## Job 1
In the rows running from the line holding "Open the App Store button" through the line holding "click(1005, 549)", inclusive, replace "Help" with "Support". Give back only those rows, with everything else unchanged.

* Begin Selected passage *

Heat exchangers with a deflection region 13 are designated as U-flow heat exchangers, since the fluid to be cooled flows in a first flow path as far as a deflection portion and, after deflection in a second flow path, flows back essentially in the opposite direction to the flow direction in the first flow path. In another version, the heat exchanger is designed as an I-flow heat exchanger, that is to say the inflow side and outflow side of the fluid to be cooled lie on different sides of the heat exchanger which mostly lie opposite one another. The heat exchanger is therefore designed in such a way that at least part of the cooling fluid flows through the at least one first flow path and/or at least part of the fluid to be cooled flows through the at least one second flow path. The at least one first and the at least one second flow path run essentially parallel to one another.
The at least one first flow path has a different flow resistance from the at least one second flow path, the flow resistance of the at least one first flow path being higher than or lower than or equal to the flow resistance of the second flow path.
The examples described above outline in each case forms of construction of tube bundle heat exchangers. The invention is not restricted to these, but extends also to disk types of construction and other types of construction in which the exhaust gas stream runs successively through various flow paths.

Claims (14)

The invention claimed is:
1. A heat exchanger for a motor vehicle, comprising
a first flow path defined by a first array of separate parallel flow ducts having a rectangular cross section, the plurality of flow ducts in the first array being arranged in a plurality of rows and a plurality of columns,
a first set of turbulence-generating members provided in the first flow path,
a deflection region following the first flow path,
a second flow path following the deflection region defined by a second array of separate parallel flow ducts having a rectangular cross section, the plurality of flow ducts in the second array being arranged in a plurality of rows and a plurality of columns, and
a second set of turbulence-generating members provided in the second flow path,
wherein each flow duct in the first array of flow ducts has a same flow resistance and each flow duct in the second array of flow ducts has a same flow resistance, and
wherein a first depth into which the first set of turbulence-generating members project into the first flow path is less than a second depth into which the second set of turbulence-generating members project into the second flow path such that a flow resistance of the first flow path is lower than a flow resistance of the second flow path.
2. The heat exchanger according to claim 1, further comprising
a fluid to be cooled being capable of flowing through the first and second flow paths, and
a coolant being capable of flowing around the first and second flow paths for discharge of heat.
3. The heat exchanger according to claim 2, wherein the fluid is an exhaust gas from an internal combustion engine of the motor vehicle.
4. The heat exchanger according to claim 1, wherein the first and second set of turbulence-generating members are designed as shaped-out portions, projecting into the first and second flow paths, of walls of the first and second flow paths.
5. The heat exchanger according to claim 1, wherein the first and second set of turbulence-generating members are designed as inserts secured in the first and second flow paths.

* End Selected passage *
* Begin Given data *

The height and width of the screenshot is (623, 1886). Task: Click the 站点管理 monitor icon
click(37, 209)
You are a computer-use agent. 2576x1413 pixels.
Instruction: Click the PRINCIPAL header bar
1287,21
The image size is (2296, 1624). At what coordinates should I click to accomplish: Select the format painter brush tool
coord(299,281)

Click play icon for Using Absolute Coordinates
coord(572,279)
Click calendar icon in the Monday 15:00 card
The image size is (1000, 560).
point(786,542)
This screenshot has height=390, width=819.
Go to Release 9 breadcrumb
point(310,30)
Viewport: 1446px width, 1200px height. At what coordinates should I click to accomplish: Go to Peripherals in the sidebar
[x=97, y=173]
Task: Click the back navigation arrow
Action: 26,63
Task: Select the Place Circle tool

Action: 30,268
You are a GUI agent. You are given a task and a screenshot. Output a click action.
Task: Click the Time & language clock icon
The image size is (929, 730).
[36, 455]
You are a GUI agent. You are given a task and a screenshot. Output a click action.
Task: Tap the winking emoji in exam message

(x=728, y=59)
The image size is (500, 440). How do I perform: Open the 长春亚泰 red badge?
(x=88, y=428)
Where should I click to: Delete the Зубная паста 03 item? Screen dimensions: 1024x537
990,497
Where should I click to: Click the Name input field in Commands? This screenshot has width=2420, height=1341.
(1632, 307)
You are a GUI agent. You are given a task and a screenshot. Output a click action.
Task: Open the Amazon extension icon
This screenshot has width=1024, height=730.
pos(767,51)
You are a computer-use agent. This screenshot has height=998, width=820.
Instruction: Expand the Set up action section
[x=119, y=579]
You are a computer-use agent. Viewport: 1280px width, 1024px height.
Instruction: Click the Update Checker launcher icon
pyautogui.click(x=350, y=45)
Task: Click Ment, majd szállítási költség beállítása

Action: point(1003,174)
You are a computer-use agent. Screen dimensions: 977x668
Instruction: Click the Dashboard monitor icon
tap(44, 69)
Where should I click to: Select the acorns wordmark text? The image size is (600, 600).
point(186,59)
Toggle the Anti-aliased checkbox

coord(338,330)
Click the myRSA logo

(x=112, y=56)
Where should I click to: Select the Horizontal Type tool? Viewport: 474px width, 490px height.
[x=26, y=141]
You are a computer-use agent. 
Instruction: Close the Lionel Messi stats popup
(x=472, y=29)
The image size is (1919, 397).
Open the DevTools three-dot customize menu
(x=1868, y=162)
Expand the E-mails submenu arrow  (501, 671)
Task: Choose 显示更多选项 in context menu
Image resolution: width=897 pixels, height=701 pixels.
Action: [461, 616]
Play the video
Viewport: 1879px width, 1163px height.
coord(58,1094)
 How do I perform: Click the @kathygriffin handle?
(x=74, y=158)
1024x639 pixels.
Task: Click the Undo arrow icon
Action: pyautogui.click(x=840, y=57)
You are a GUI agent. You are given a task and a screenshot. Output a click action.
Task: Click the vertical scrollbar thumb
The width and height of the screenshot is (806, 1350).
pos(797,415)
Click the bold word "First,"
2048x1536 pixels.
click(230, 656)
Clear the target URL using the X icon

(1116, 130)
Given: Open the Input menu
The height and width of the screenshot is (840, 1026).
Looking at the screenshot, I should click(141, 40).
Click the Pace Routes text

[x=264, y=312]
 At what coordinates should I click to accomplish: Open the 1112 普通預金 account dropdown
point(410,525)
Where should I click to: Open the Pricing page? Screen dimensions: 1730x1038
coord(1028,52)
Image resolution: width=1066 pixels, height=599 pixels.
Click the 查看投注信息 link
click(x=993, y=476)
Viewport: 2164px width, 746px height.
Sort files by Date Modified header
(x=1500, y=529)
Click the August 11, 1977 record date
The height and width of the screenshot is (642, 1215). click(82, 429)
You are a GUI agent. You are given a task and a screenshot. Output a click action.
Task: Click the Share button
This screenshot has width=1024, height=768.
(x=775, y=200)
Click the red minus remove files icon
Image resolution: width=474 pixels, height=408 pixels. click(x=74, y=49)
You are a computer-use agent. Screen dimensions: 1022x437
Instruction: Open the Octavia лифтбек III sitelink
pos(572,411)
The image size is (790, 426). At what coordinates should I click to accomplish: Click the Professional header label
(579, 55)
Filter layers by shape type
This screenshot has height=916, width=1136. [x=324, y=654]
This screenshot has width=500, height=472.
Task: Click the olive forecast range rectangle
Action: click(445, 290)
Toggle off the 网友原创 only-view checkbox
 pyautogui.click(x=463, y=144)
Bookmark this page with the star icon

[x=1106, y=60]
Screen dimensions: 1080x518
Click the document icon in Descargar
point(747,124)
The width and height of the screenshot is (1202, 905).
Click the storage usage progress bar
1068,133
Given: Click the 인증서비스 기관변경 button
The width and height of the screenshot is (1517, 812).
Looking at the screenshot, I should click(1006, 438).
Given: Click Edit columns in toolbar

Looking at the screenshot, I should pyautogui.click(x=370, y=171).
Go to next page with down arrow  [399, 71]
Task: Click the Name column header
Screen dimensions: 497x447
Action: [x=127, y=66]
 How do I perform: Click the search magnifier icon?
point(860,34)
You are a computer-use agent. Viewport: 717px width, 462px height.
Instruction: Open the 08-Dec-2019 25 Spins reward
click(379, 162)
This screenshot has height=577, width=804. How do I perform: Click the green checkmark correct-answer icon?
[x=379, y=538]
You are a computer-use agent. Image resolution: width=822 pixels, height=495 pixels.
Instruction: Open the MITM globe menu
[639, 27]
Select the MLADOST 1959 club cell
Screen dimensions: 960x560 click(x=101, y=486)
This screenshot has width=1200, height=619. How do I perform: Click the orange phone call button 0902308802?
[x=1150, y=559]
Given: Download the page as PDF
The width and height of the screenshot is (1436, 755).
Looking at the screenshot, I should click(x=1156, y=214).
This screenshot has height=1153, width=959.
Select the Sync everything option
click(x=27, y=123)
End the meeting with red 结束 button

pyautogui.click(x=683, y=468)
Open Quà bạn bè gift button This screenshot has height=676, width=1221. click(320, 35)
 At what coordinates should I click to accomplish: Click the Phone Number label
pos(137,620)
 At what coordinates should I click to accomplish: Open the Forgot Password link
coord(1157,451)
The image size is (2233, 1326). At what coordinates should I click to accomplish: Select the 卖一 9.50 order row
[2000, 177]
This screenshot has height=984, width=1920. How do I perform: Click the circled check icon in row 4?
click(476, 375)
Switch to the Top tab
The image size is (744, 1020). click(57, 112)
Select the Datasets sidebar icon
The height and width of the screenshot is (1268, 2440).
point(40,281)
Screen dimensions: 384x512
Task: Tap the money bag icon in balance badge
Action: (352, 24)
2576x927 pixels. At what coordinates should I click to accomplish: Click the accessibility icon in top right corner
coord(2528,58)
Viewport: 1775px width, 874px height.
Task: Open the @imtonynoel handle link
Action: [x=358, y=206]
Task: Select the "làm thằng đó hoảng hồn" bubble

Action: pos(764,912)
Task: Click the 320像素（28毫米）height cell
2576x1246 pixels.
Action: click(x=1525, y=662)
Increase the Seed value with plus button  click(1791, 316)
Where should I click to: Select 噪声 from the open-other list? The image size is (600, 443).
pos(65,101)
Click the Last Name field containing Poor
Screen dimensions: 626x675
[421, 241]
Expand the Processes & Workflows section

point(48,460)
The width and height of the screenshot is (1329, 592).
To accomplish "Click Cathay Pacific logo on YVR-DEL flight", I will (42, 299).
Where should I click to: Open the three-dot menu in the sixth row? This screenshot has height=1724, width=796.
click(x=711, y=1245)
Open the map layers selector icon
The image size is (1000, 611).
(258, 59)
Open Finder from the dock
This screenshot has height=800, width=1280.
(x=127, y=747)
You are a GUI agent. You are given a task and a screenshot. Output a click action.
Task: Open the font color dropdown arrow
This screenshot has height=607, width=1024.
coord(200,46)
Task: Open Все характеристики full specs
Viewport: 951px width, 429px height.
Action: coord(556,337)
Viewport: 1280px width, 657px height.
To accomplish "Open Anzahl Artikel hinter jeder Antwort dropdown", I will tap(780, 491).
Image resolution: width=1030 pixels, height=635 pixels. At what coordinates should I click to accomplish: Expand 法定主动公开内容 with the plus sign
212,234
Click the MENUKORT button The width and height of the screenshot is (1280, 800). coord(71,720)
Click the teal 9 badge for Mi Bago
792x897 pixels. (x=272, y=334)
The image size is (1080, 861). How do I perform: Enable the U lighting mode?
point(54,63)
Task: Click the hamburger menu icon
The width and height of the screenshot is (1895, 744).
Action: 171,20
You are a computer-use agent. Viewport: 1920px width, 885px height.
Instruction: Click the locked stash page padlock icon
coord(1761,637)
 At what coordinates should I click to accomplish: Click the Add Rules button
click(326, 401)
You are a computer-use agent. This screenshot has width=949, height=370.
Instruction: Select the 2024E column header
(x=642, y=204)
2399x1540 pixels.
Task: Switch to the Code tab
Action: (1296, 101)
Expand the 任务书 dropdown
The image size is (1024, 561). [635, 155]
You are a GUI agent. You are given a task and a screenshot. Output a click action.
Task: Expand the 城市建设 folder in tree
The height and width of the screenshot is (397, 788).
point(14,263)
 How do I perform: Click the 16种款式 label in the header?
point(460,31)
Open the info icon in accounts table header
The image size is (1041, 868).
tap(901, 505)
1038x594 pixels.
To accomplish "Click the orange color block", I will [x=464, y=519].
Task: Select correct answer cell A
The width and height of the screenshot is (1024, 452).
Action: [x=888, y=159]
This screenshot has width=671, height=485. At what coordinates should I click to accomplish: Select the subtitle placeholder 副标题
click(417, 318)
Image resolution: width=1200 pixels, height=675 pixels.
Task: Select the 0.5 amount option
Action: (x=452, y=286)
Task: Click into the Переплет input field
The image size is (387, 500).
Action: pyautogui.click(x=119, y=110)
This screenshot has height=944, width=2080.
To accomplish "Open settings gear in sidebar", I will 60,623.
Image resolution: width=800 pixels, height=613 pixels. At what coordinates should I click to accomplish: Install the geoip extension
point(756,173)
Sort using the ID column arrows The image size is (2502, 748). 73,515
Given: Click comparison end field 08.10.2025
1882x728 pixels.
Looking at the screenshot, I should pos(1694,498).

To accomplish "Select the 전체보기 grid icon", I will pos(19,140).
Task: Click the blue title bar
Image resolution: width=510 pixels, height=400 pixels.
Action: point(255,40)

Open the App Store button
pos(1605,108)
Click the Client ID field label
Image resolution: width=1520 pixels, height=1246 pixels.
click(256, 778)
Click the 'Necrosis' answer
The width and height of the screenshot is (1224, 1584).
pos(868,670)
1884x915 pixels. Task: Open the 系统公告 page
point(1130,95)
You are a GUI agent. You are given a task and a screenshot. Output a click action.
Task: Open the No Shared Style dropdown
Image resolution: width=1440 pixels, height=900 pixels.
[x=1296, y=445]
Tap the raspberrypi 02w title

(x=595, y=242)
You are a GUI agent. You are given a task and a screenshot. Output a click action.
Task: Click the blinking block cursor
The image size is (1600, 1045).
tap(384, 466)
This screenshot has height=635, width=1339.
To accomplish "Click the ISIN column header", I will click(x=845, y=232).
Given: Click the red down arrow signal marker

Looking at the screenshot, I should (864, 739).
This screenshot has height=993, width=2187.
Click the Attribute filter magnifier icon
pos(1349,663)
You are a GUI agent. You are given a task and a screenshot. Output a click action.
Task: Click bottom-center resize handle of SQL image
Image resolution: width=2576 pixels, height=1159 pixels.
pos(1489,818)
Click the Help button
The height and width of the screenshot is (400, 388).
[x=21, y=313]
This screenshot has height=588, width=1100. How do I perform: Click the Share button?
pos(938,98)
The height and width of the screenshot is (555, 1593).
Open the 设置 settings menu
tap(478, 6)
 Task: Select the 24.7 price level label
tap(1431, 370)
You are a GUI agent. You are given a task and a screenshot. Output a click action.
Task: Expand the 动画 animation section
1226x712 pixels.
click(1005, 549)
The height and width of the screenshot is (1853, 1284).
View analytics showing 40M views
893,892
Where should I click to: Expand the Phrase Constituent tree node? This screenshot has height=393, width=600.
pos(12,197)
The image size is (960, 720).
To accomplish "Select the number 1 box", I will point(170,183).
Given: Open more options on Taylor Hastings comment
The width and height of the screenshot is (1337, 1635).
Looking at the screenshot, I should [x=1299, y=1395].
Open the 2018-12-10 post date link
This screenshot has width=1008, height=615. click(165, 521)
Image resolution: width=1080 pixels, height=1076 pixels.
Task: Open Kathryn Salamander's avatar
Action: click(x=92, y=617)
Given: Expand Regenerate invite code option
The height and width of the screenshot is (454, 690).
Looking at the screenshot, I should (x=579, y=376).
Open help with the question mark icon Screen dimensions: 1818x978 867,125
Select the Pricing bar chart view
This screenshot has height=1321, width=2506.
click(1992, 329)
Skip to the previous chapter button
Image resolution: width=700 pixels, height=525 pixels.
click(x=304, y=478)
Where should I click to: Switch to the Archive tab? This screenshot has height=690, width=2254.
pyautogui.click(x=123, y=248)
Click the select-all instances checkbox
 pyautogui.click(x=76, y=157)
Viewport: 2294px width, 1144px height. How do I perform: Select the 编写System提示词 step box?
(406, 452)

* End Given data *

## Job 2
Extend the heat exchanger patent passage, picking up after its last sentence.

## Reply 1
Open the App Store button
pos(1605,108)
Click the Client ID field label
Image resolution: width=1520 pixels, height=1246 pixels.
click(256, 778)
Click the 'Necrosis' answer
The width and height of the screenshot is (1224, 1584).
pos(868,670)
1884x915 pixels. Task: Open the 系统公告 page
point(1130,95)
You are a GUI agent. You are given a task and a screenshot. Output a click action.
Task: Open the No Shared Style dropdown
Image resolution: width=1440 pixels, height=900 pixels.
[x=1296, y=445]
Tap the raspberrypi 02w title

(x=595, y=242)
You are a GUI agent. You are given a task and a screenshot. Output a click action.
Task: Click the blinking block cursor
The image size is (1600, 1045).
tap(384, 466)
This screenshot has height=635, width=1339.
To accomplish "Click the ISIN column header", I will click(x=845, y=232).
Given: Click the red down arrow signal marker

Looking at the screenshot, I should (864, 739).
This screenshot has height=993, width=2187.
Click the Attribute filter magnifier icon
pos(1349,663)
You are a GUI agent. You are given a task and a screenshot. Output a click action.
Task: Click bottom-center resize handle of SQL image
Image resolution: width=2576 pixels, height=1159 pixels.
pos(1489,818)
Click the Support button
The height and width of the screenshot is (400, 388).
[x=21, y=313]
This screenshot has height=588, width=1100. How do I perform: Click the Share button?
pos(938,98)
The height and width of the screenshot is (555, 1593).
Open the 设置 settings menu
tap(478, 6)
 Task: Select the 24.7 price level label
tap(1431, 370)
You are a GUI agent. You are given a task and a screenshot. Output a click action.
Task: Expand the 动画 animation section
1226x712 pixels.
click(1005, 549)

## Reply 2
6. The heat exchanger according to claim 1, wherein each flow duct in the first array of flow ducts of the first flow path has a larger cross-sectional area than each flow duct in the second array of flow ducts of the second flow path.
7. The heat exchanger according to claim 1, wherein the first flow path has a free cross-sectional area which is larger than that of the second flow path.
8. The heat exchanger according to claim 2, wherein the first and second flow paths are arranged in a housing through which the coolant flows.
9. The heat exchanger according to claim 8, wherein the coolant is a liquid.
10. The heat exchanger according to claim 2, further comprising a connection region with a first connection for supplying the fluid to the first flow path and with a second connection for discharging the fluid from the second flow path.
11. The heat exchanger according to claim 10, wherein the connection region comprises an actuating element configured to selectively set a direct link between the first connection and the second connection in order to bypass the first and second flow paths.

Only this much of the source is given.